### Your instructions
Please retype the data in full and exactly; the pictures are not part of the copy.

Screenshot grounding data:
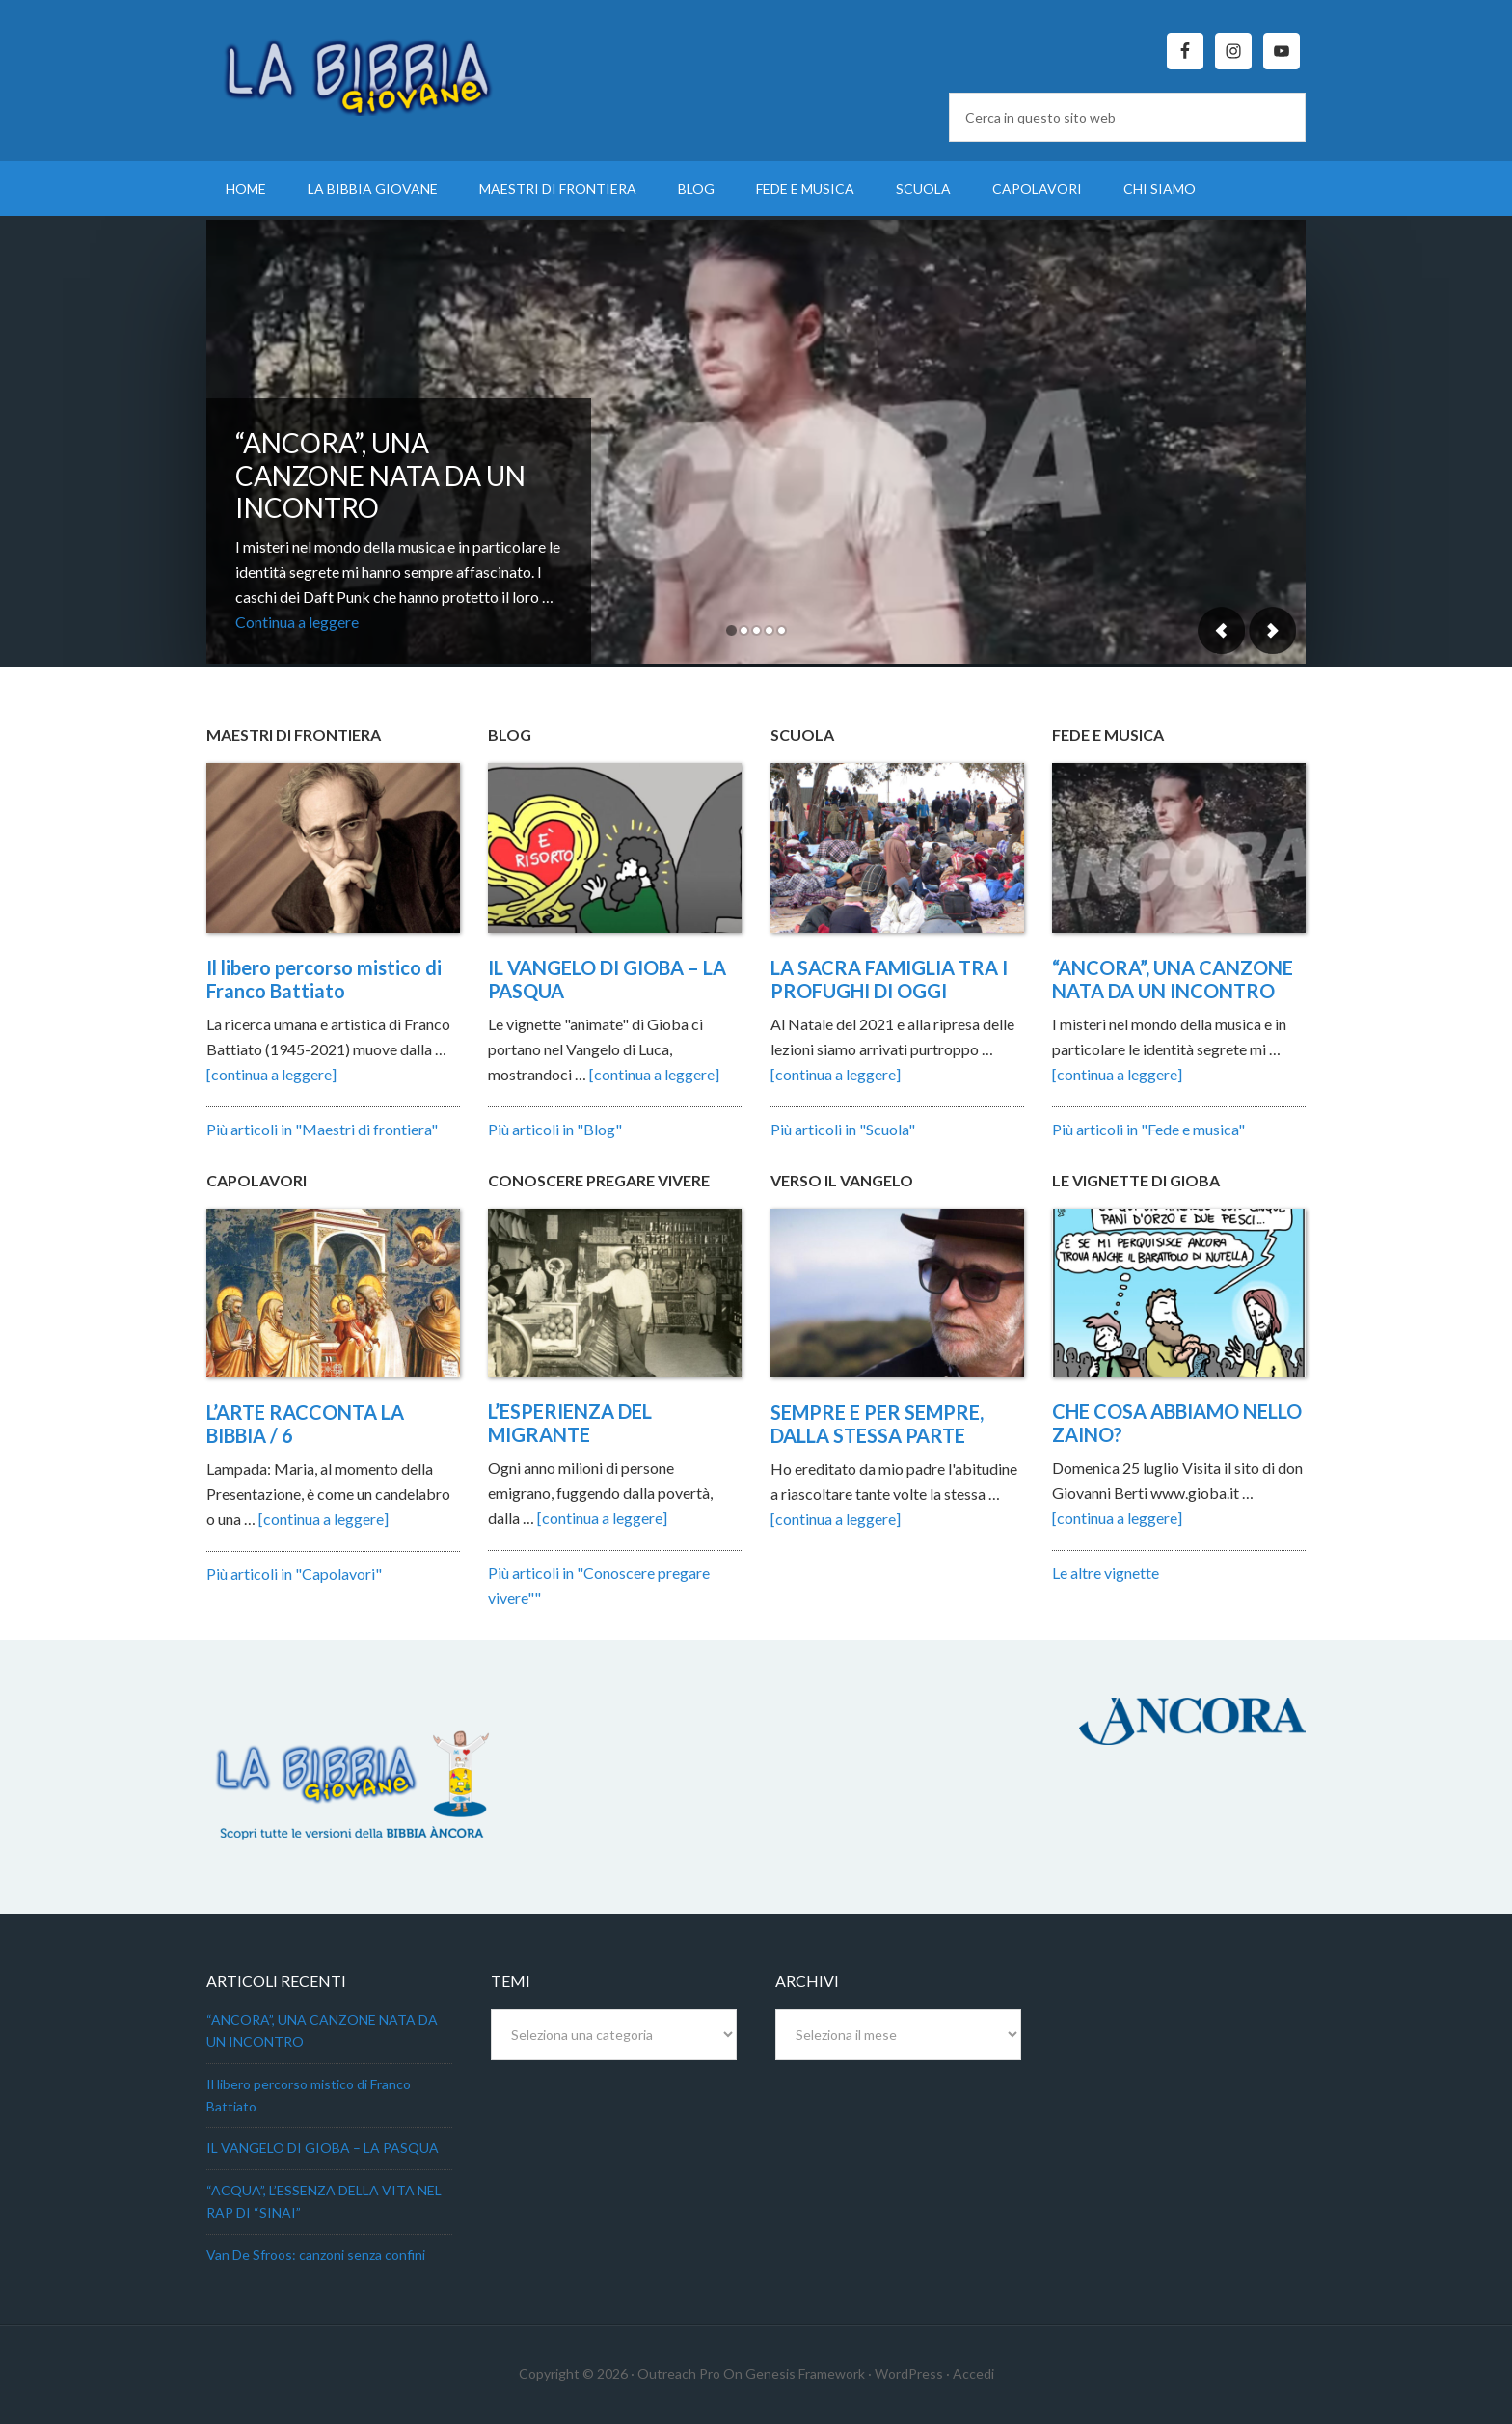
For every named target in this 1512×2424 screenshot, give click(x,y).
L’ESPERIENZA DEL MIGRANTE (570, 1423)
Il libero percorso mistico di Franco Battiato (324, 979)
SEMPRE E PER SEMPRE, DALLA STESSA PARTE (877, 1424)
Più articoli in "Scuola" (842, 1129)
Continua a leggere (297, 622)
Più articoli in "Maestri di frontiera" (322, 1129)
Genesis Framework (805, 2373)
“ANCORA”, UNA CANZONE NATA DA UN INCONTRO (380, 475)
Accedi (973, 2373)
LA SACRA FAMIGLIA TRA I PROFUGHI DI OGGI (889, 979)
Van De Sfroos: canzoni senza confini (315, 2255)
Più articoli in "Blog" (555, 1129)
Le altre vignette (1105, 1573)
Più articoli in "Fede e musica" (1148, 1129)
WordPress (909, 2373)
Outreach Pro (678, 2373)
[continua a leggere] (271, 1074)
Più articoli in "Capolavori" (294, 1574)
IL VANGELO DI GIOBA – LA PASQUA (322, 2147)
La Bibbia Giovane (370, 67)
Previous (1222, 630)
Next (1272, 630)
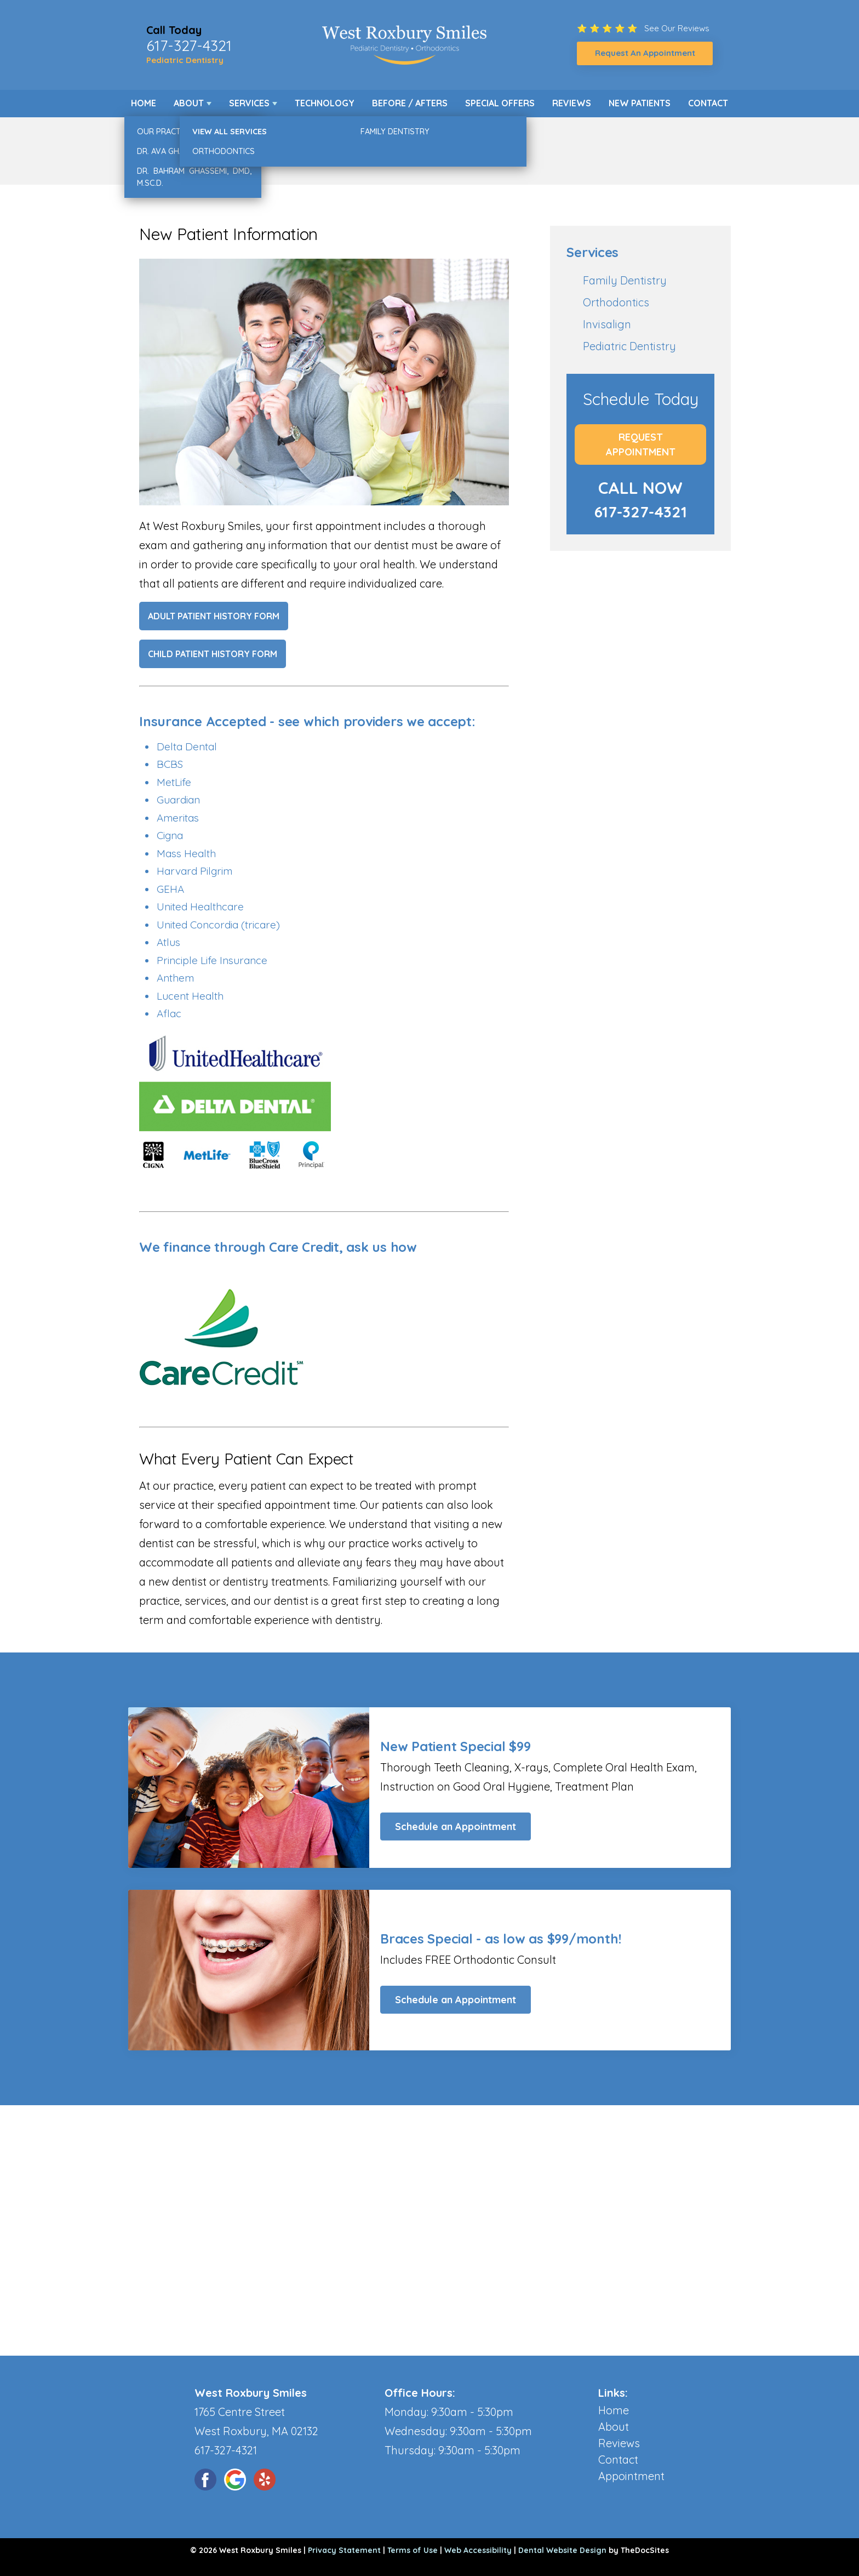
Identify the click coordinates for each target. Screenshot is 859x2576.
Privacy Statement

### Task result
For every named target in this 1512×2424 screenshot, give click(x,y).
L’ESPERIENZA DEL MIGRANTE (570, 1423)
Il libero percorso mistico di Franco Battiato (324, 979)
SEMPRE E PER SEMPRE, DALLA STESSA PARTE (877, 1424)
Più articoli in "Scuola" (842, 1129)
Continua a leggere (297, 622)
Più articoli in "Maestri di frontiera" (322, 1129)
Genesis Framework (805, 2373)
“ANCORA”, UNA CANZONE NATA DA UN INCONTRO (380, 475)
Accedi (973, 2373)
LA SACRA FAMIGLIA TRA I PROFUGHI DI OGGI (889, 979)
Van De Sfroos: canzoni senza confini (315, 2255)
Più articoli in "Blog" (555, 1129)
Le altre vignette (1105, 1573)
Più articoli in "Fede e musica" (1148, 1129)
WordPress (909, 2373)
Outreach Pro (678, 2373)
[continua a leggere] (271, 1074)
Più articoli in "Capolavori" (294, 1574)
IL VANGELO DI GIOBA – LA PASQUA (322, 2147)
La Bibbia Giovane (370, 67)
Previous (1222, 630)
Next (1272, 630)
Identify the click coordinates for each target. Screenshot is 859x2576.
Privacy Statement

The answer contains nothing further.